_Work item_
Pictures left aside, return the lines below exactly, from the one with "Delete the entire" to the end, including both ends.

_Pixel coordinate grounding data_
- - - - -
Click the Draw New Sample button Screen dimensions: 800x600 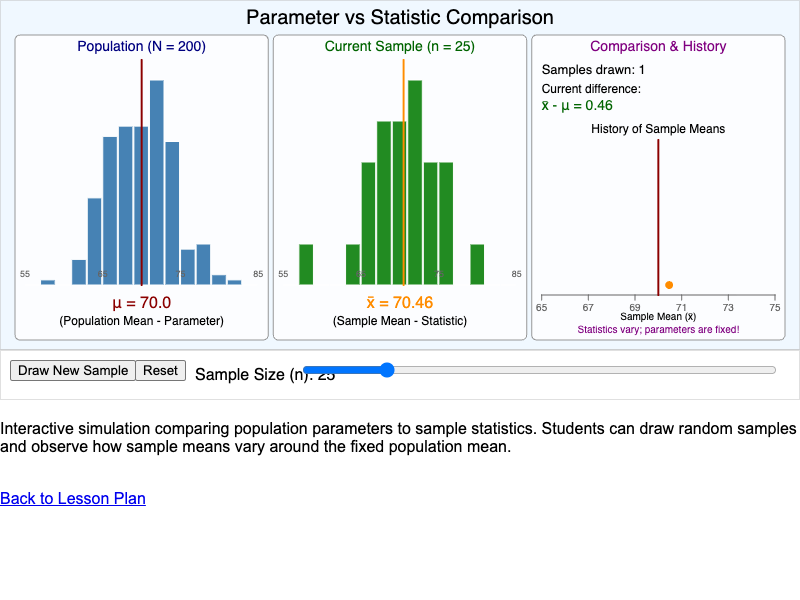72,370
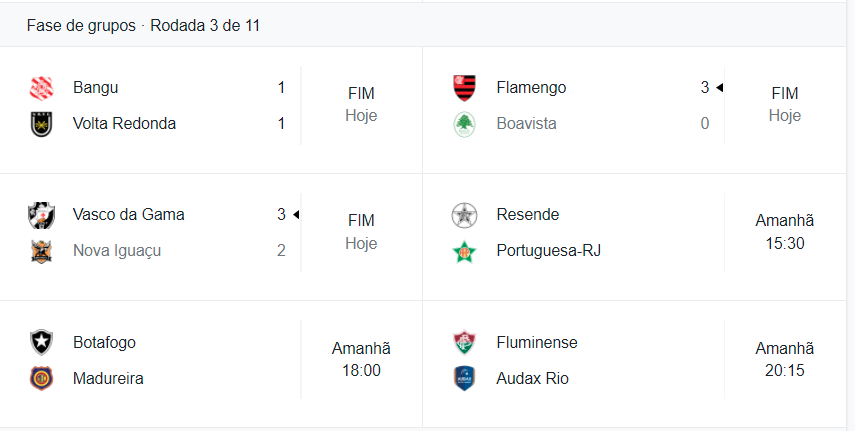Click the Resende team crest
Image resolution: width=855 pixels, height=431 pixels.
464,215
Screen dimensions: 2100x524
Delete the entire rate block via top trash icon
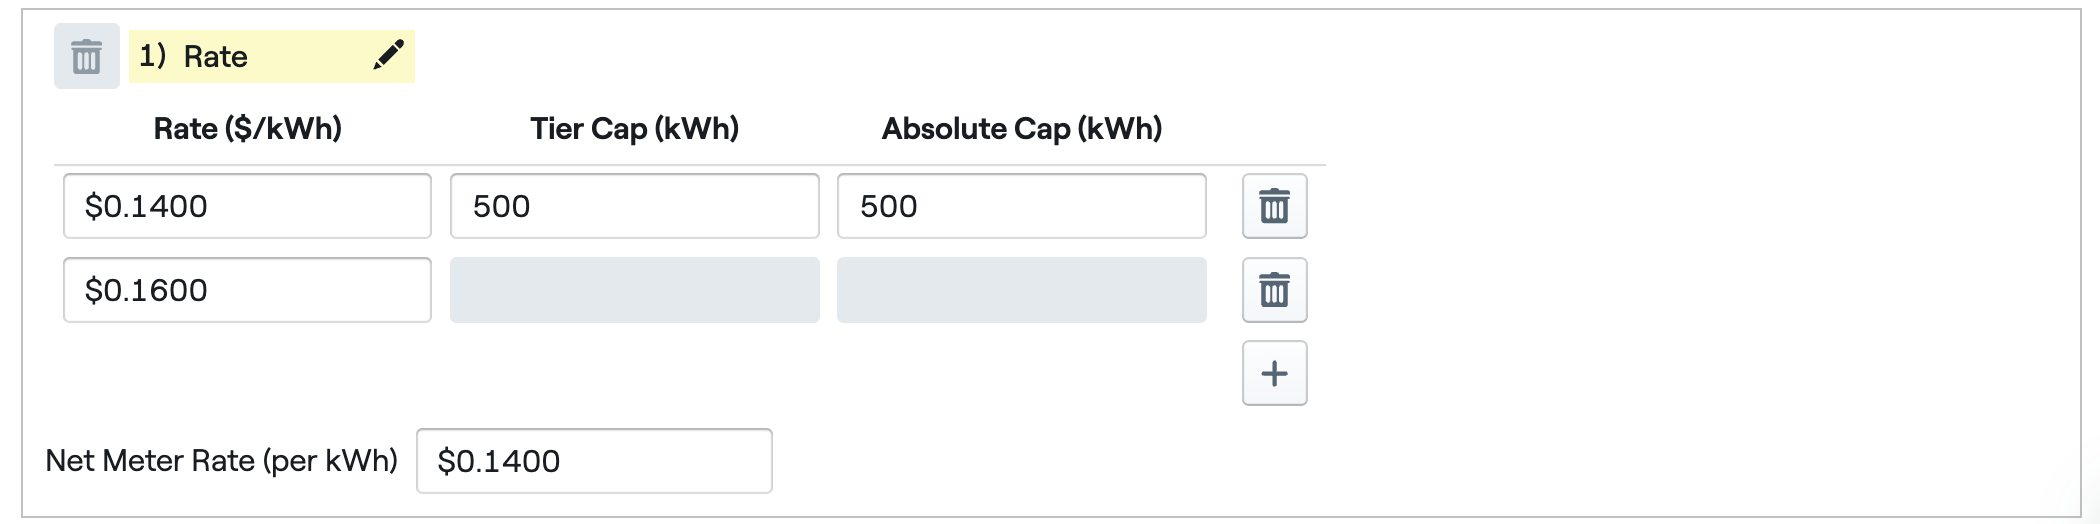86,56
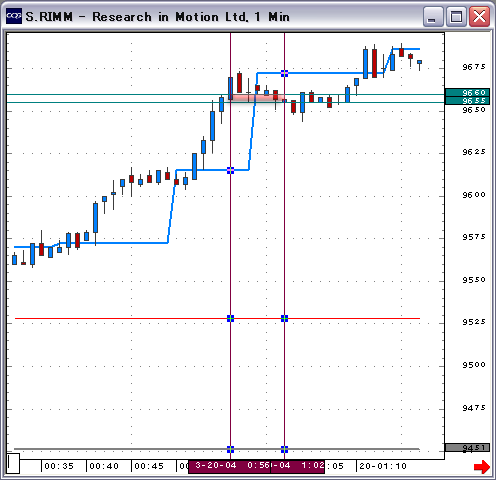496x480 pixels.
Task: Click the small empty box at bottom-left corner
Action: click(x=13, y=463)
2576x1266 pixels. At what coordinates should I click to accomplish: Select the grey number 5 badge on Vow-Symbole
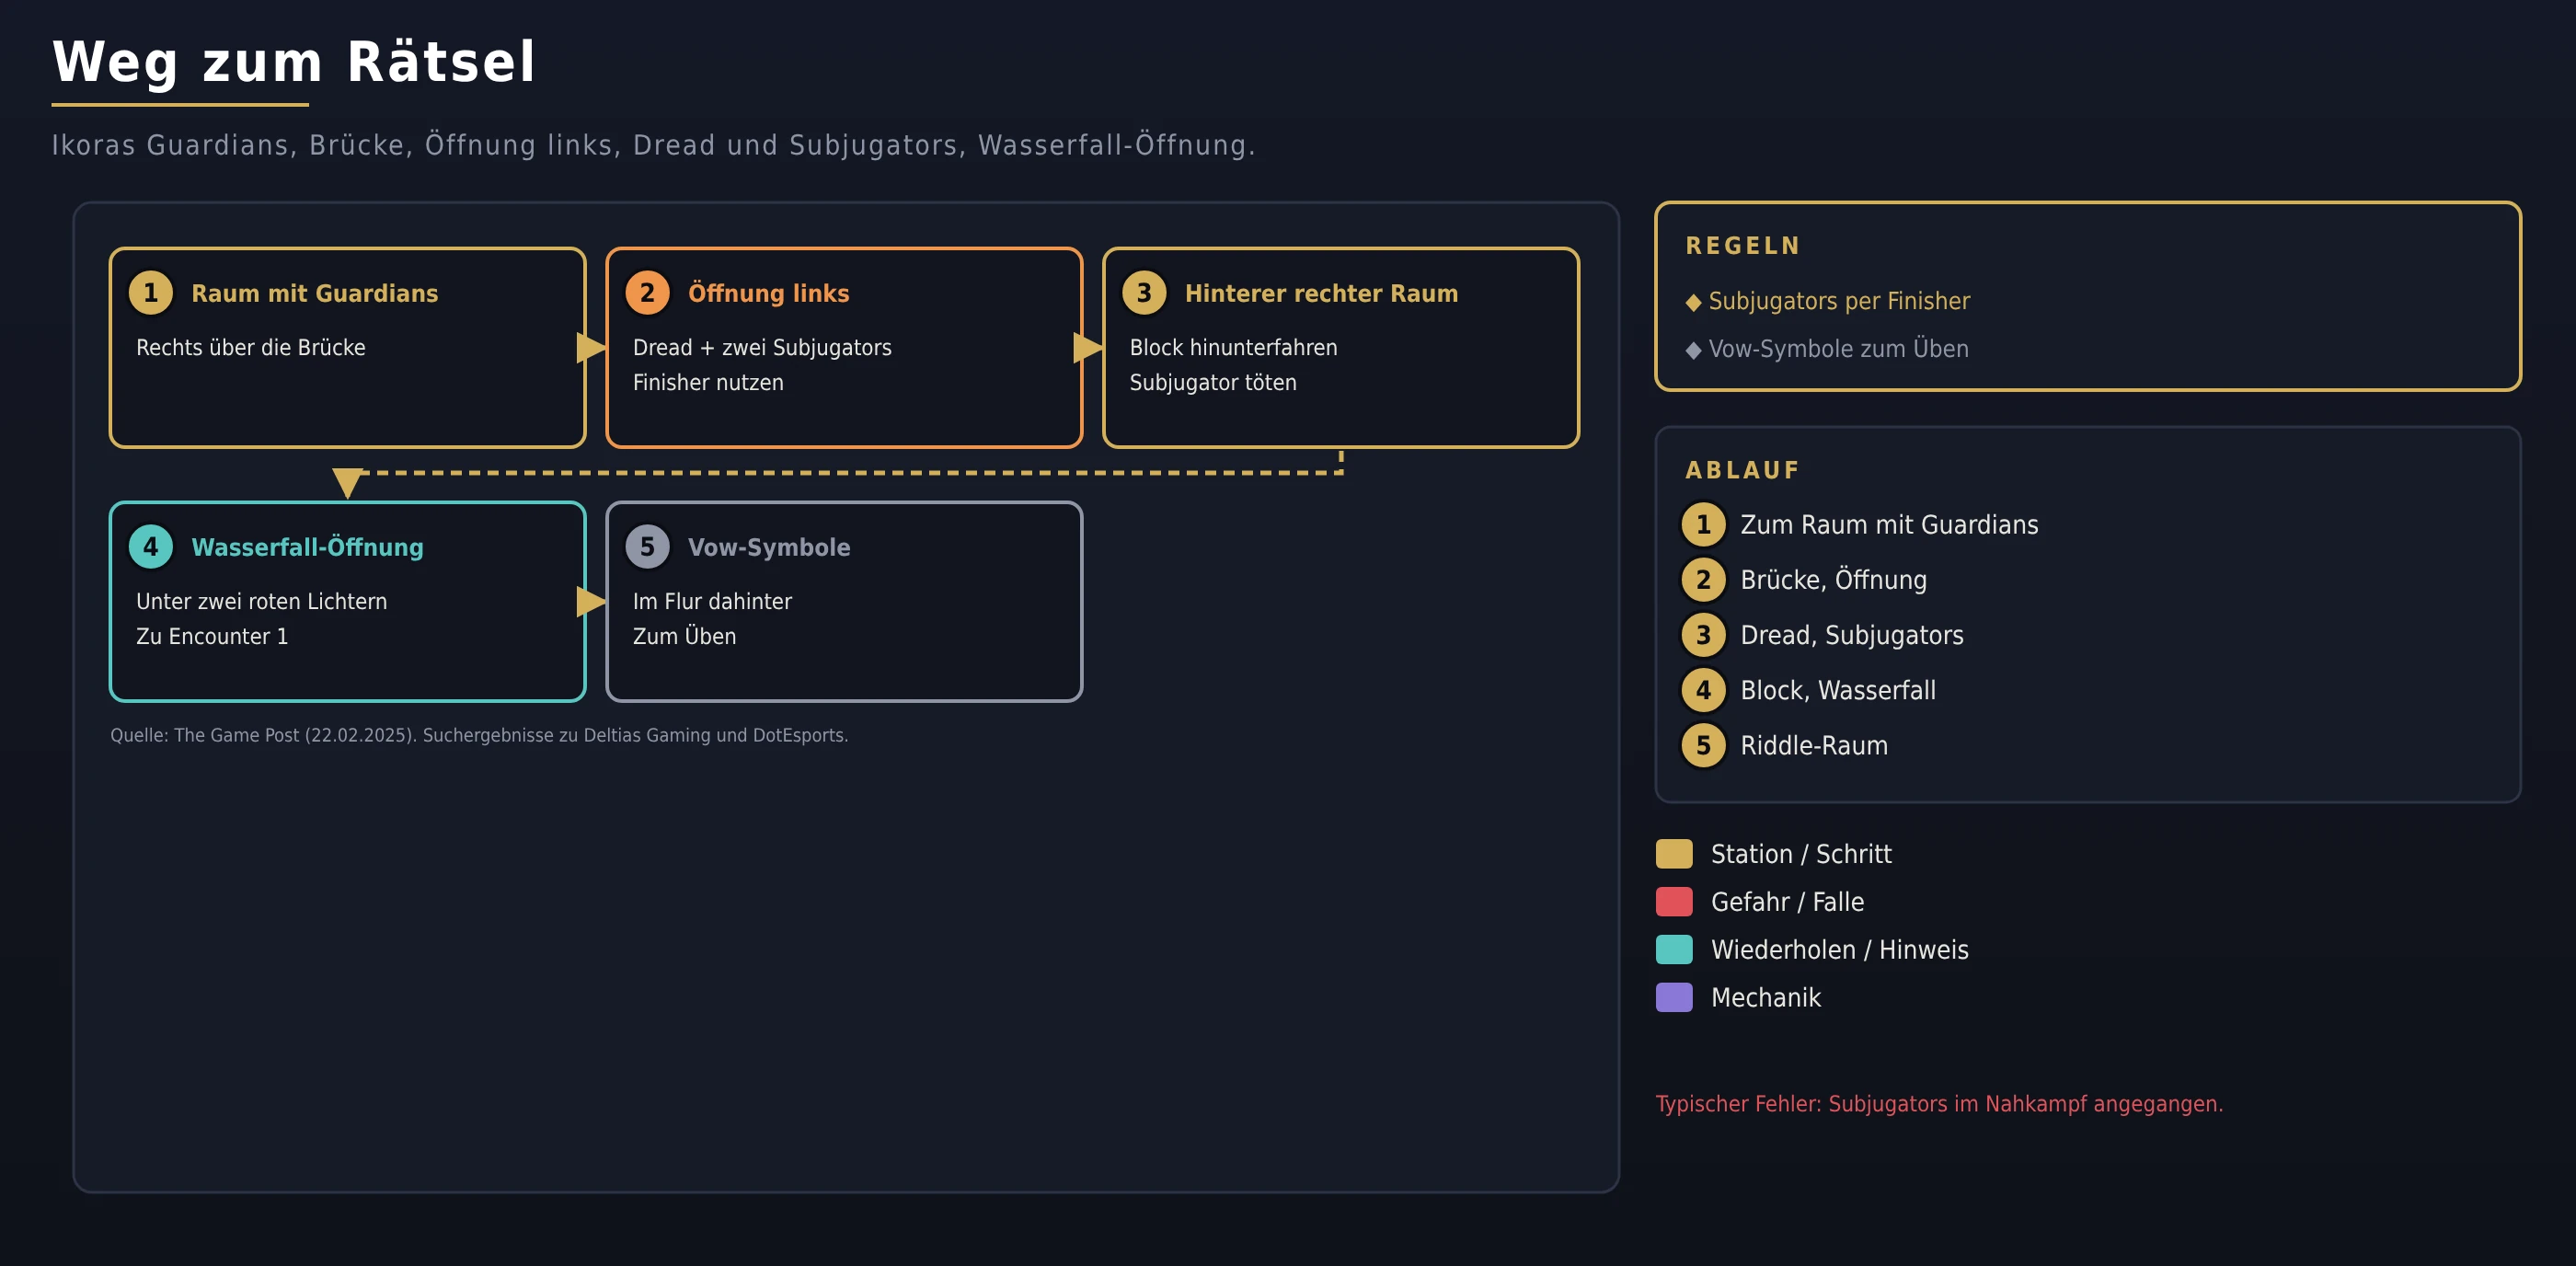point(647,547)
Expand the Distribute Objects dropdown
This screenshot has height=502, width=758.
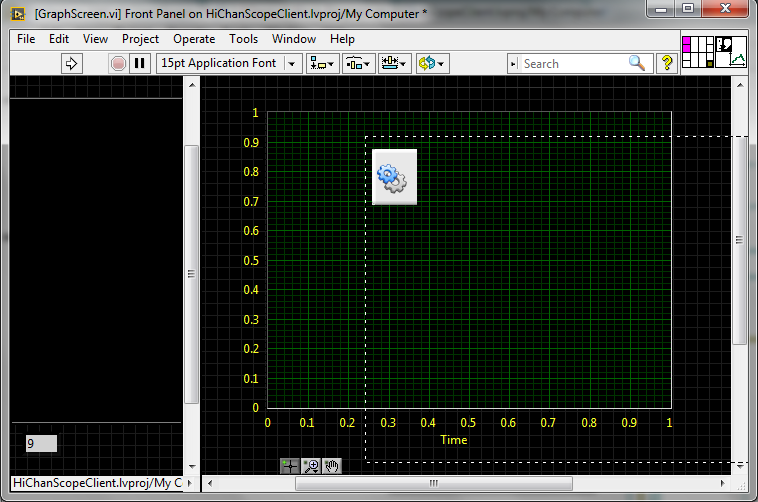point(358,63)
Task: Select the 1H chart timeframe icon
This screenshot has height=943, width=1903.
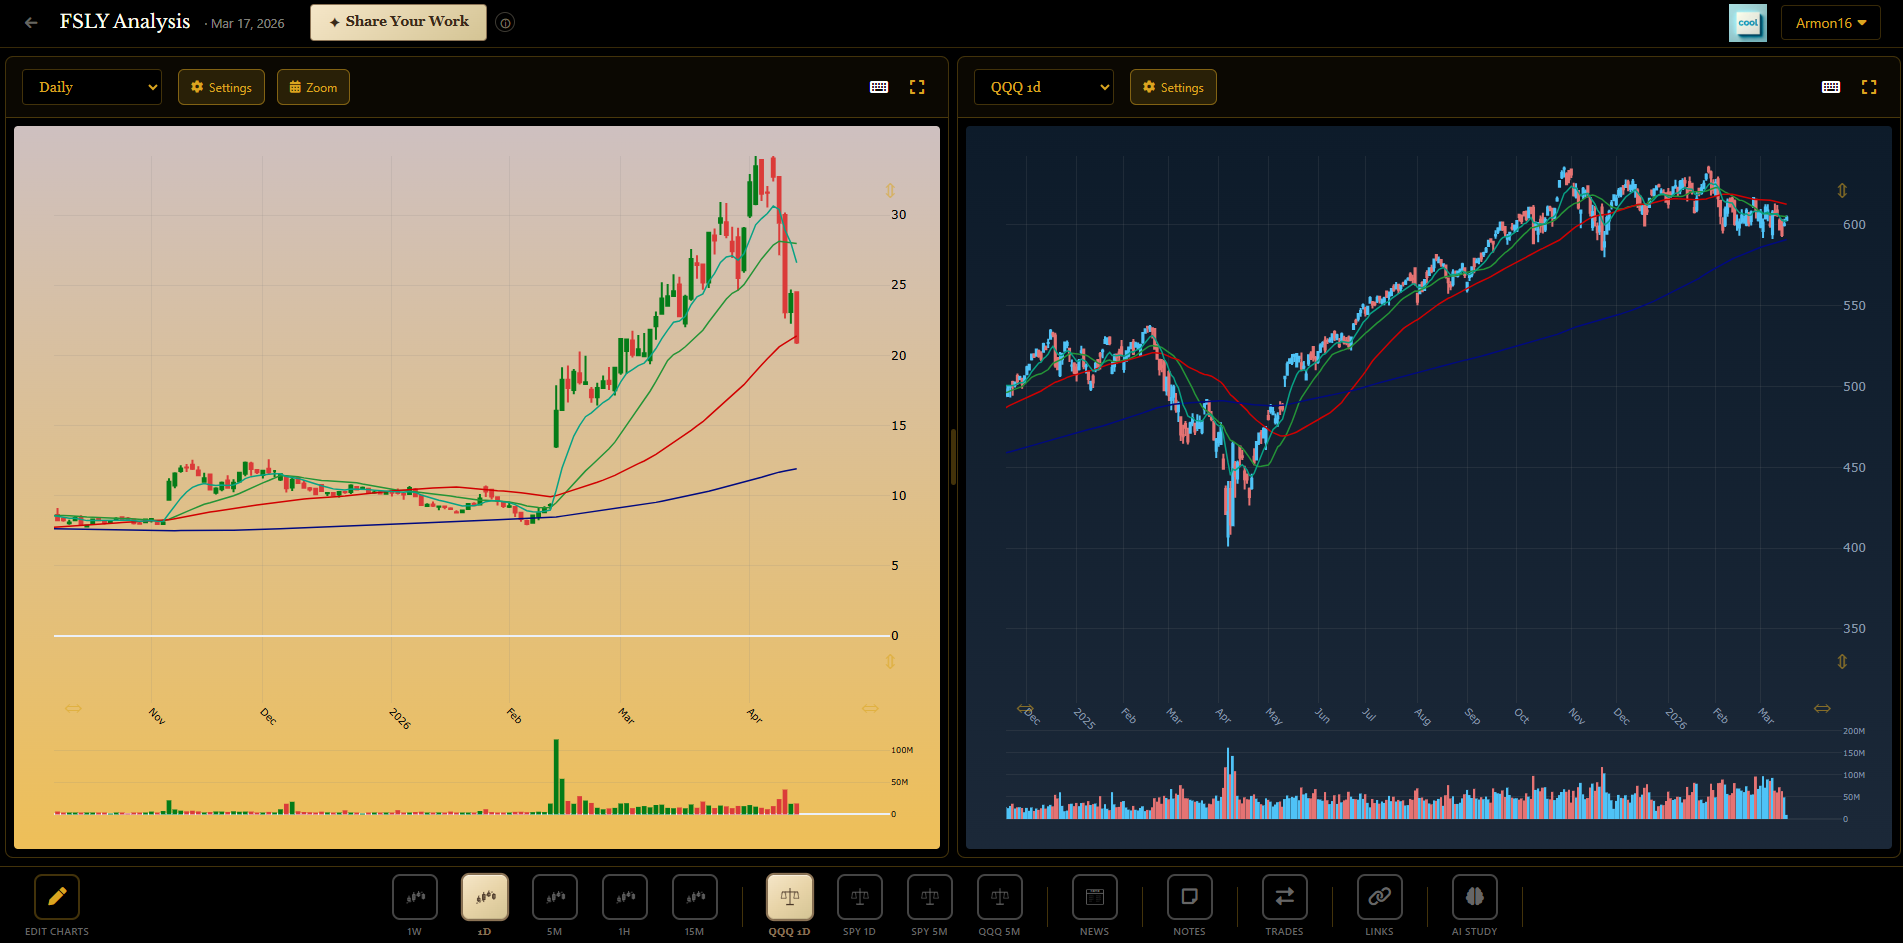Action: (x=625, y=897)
- - - - -
_Exercise output_
Delete the entire rate block via top trash icon
86,56
496x480 pixels.
Task: Click the small empty box at bottom-left corner
Action: click(x=13, y=463)
2576x1266 pixels. At what coordinates should I click to accomplish: Select the grey number 5 badge on Vow-Symbole
point(647,547)
Expand the Distribute Objects dropdown
This screenshot has height=502, width=758.
point(358,63)
Task: Select the 1H chart timeframe icon
This screenshot has height=943, width=1903.
Action: (x=625, y=897)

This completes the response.